_EXTRAIT FOURNI_.
La situation économique régionale vue par CERFRANCE 59-62

Pour Grégory Denys, directeur général de CERFRANCE 59-62, le constat est simple : la situation économique n’est pas bonne. Malgré tout, il se veut rassurant et prône un discours volontariste. Il préfère donner des pistes de développement en attendant des jours meilleurs pour l’économie régionale.

Depuis le début de l’année 2013, le secteur du bâtiment et des travaux publics souffre. Le contexte électoral du début d’année 2014 et le manque de moyens des collectivités sont les principales causes des difficultés rencontrées par ce secteur économique.
Depuis le début de l’année 2013, le secteur du bâtiment et des travaux publics souffre. Le contexte électoral du début d’année 2014 et le manque de moyens des collectivités sont les principales causes des difficultés rencontrées par ce secteur économique.
ACT'Presse

Depuis le début de l’année 2013, le secteur du bâtiment et des travaux publics souffre. Le contexte électoral du début d’année 2014 et le manque de moyens des collectivités sont les principales causes des difficultés rencontrées par ce secteur économique.

CERFRANCE, pour analyser la conjoncture économique, se base sur les trois indicateurs principaux que sont l’emploi, la création et les défaillances d’entreprise.

«Nous cherchons tout d’abord à savoir si l’économie crée ou non de l’emploi. C’est un indicateur assez fiable pour détecter les redémarrages d’activité, notamment dans l’intérim − les entreprises préfèrent passer par l’intérim avant le CDD ou le CDI. Et ce que l’on peut dire, c’est qu’actuellement, l’emploi intérim ne décolle pas.»
Dans le domaine des créations d’entreprise, «le chiffre brut a plutôt tendance à augmenter, ce qui peut sembler positif». Cependant, ce chiffre englobe également les créations sous le statut d’auto-entrepreneur qui représente plus de la moitié des 24 000 créations annuelles. «Sur les six premiers mois de l’année, le nombre de créations augmente plus par le nombre d’auto-entrepreneurs que par les créations dites traditionnelles qui sont plutôt à la baisse.»
Enfin, dernier indicatif qui lui est alarmant, les défaillances d’entreprise : «Le nombre des défaillances reste à la hausse. Si on le met en perspective de l’allongement des délais de paiement moyens des entreprises, cette hausse de défaillances pourrait ne pas encore être enrayée.» Or, une entreprise qui a du mal à payer ses fournisseurs à cause de problèmes de trésorerie met souvent ses fournisseurs en difficulté également.

(Enregistrements tirés d'une source de données)
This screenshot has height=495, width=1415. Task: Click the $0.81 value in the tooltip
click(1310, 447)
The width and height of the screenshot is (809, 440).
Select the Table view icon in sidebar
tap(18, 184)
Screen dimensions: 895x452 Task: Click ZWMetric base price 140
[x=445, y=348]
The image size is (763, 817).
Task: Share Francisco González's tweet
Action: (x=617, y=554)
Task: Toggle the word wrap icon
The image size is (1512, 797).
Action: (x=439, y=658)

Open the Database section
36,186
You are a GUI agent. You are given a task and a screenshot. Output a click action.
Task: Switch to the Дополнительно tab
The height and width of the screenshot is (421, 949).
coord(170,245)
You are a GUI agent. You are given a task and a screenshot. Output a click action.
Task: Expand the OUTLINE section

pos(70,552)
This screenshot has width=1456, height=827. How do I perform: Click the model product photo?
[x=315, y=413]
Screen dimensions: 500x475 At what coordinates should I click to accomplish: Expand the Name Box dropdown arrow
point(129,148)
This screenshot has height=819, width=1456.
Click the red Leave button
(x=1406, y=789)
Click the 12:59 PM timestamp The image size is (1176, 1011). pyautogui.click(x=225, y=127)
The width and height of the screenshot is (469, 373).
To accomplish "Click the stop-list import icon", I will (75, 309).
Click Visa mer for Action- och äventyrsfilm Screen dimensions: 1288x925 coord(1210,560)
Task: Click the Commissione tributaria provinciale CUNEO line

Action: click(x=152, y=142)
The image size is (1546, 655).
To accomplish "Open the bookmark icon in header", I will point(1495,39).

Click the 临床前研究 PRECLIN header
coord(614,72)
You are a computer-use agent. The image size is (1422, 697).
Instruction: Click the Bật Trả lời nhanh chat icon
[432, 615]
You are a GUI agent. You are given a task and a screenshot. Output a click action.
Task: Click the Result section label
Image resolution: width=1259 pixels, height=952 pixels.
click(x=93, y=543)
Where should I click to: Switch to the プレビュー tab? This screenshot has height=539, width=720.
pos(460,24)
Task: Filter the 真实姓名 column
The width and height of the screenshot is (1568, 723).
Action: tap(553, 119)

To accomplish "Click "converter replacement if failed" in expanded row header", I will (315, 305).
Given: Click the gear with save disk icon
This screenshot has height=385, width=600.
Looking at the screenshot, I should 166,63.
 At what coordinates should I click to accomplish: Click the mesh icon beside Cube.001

_À FAIRE_.
1. Résumez en deux phrases l'article sur la situation économique régionale.
2. Poursuivez l'article sur la situation économique régionale à partir de sa dernière phrase.

_RÉPONSES PAR CONSIGNE_.
1. Pour Grégory Denys, directeur général de CERFRANCE 59-62, la situation économique n'est pas bonne, et le secteur du bâtiment et des travaux publics souffre depuis le début de 2013. Parmi les trois indicateurs suivis par CERFRANCE, l'emploi intérim ne décolle pas, les créations d'entreprise augmentent surtout par les auto-entrepreneurs, et les défaillances d'entreprise restent à la hausse.

2.
Ces trois indicateurs ne sont pas au vert sur le premier semestre de l’année 2014. «Maintenant, si on fait une analyse sectorielle sur la région, je n’ai pas envie de parler de secteurs qui s’en sortent mieux que d’autres, mais plutôt de secteurs qui s’en sortent moins que d’autres.» Et Grégory Denys de poursuivre : «Là où c’est le plus dur actuellement, c’est dans le BTP.»
Plusieurs éléments s’ajoutent : le marché ne se développe pas, le nombre de mises en chantier et le nombre de demandes de construction sont à la baisse : «pas d’embellie à attendre avant la fin de l’année sur ce secteur”.  Parallèlement à cela, la commande publique n’est pas au rendez-vous, les arbitrages budgétaires conduisent les collectivités à ne pas entreprendre de travaux ou à repousser les décisions.
Autre secteur à la peine, le commerce non alimentaire : «Il s’agit d’achats qui sont reportables. Le secteur souffre parce que la consommation est au ralenti, le moral des Français est au plus bas et le chômage continue à augmenter.»
La majorité des secteurs souffrent, les trésoreries se dégradent : «On peut donc s’attendre à d’autres défaillances d’ici la fin de l’année.». Et si des entreprises sont en phase de croissance, le processus reste trop volatil et n’est donc pas suffisant pour créer de l’emploi et générer une croissance durable.
«Géographiquement, les chiffres sont très hétérogènes et globalement le Pas-de-Calais souffre plus que le Nord.» Le poumon économique qu’est Lille attire beaucoup plus de projets que le reste de la région.

Des indicateurs à suivre. Partant de ces constats, il est compliqué de se projeter en 2015 et Grégory Denys préfère suivre certains indicateurs pour détecter au bon moment les signes d’une reprise de la croissance : «Pour une entreprise ou l’économie, la croissance est la résultante de plusieurs éléments : la consommation des ménages, l’investissement des entreprises et l’export.»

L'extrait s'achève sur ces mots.